Precise molecular signaling allows cells to respond to challenges appropriately – deciding when, where, and how to act will determine a cell’s fate. Magdalena Otto is investigating how cells use phosphorylation to drive their response to proteotoxic stress. Her project centers on the kinase PERK, which, upon sensing unfolded proteins in the endoplasmic reticulum, prevents the initiation of new rounds of protein synthesis. While PERK’s downstream effects are well characterized, how its activation is triggered and relayed with high fidelity remains poorly understood. “I’m fascinated by how cells orchestrate complex responses so precisely – understanding PERK’s activation could offer new insights into stress-related diseases”, Magdalena explains.
Originally from Upper Austria, Magdalena studied molecular biology and microbiology at the University of Graz. She started her PhD in the Leonard lab at the Max Perutz Labs in November 2023.

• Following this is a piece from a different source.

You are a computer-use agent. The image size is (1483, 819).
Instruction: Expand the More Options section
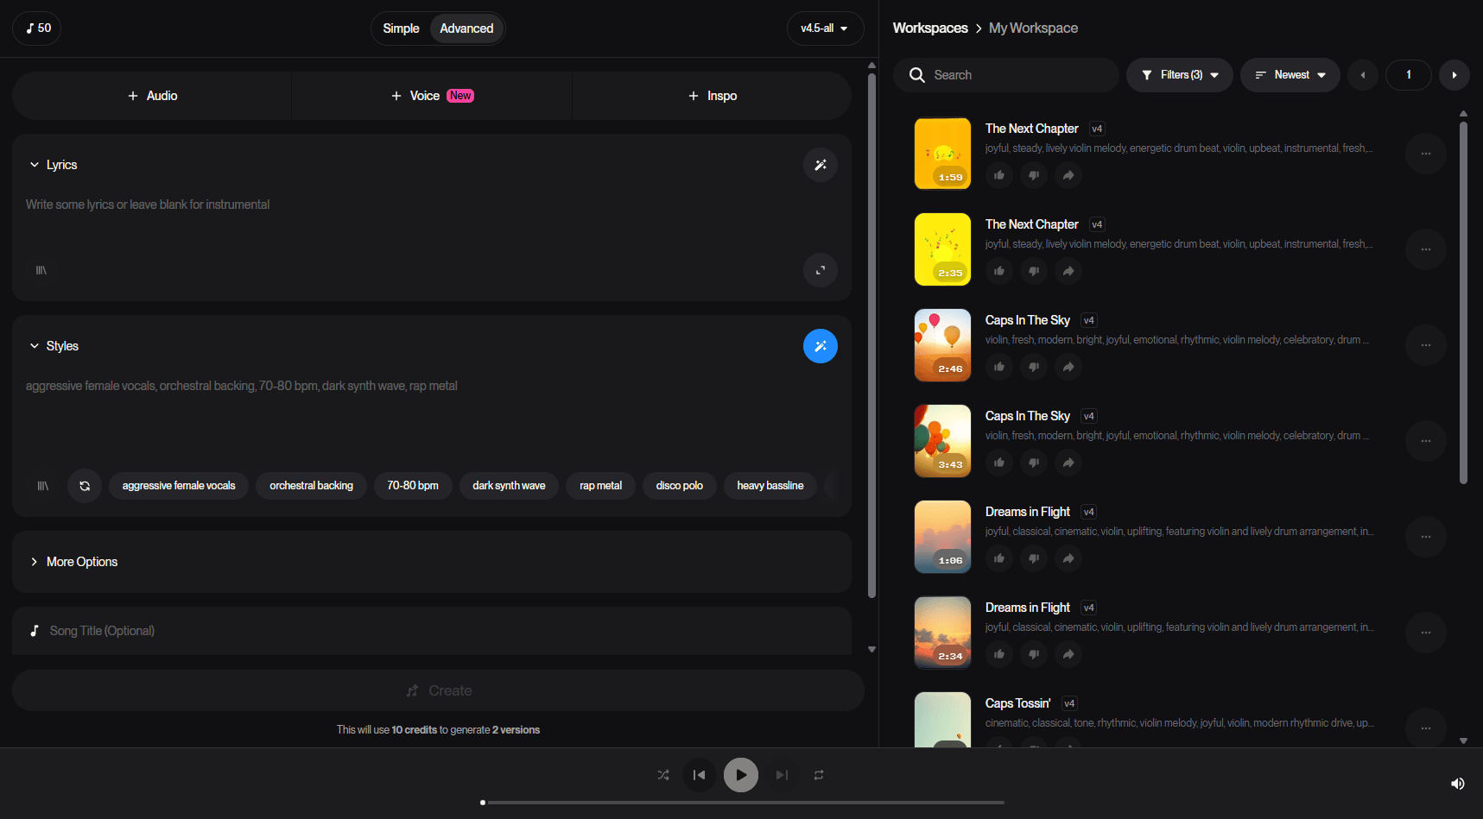(74, 562)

Successful execution of meiosis is essential to ensure that the genetic material is faithfully recombined and segregated. Daniel Velikov is exploring a surprising and understudied aspect of this process: how metabolic enzymes form filaments during yeast meiosis. These structures, discovered in the Matos lab with contributions from Daniel during his Master’s studies, appear to play roles beyond metabolism, possibly influencing cell fate during the transition into dormancy. For his PhD, Daniel now investigates how these enzyme filaments assemble and what functions they have, using a combination of genetics, microscopy, and structural biology. “It’s exciting to uncover such unexpected behavior in well-characterized enzymes because it makes you realize how much more there is to learn about even the most ‘basic’ cellular processes”, Daniel says.
Daniel is from Bulgaria and moved to Vienna after high school to study biology at the University of Vienna, where he later completed his Master’s in Molecular Cell Biology. He joined the Matos lab at the Max Perutz Labs in March 2022.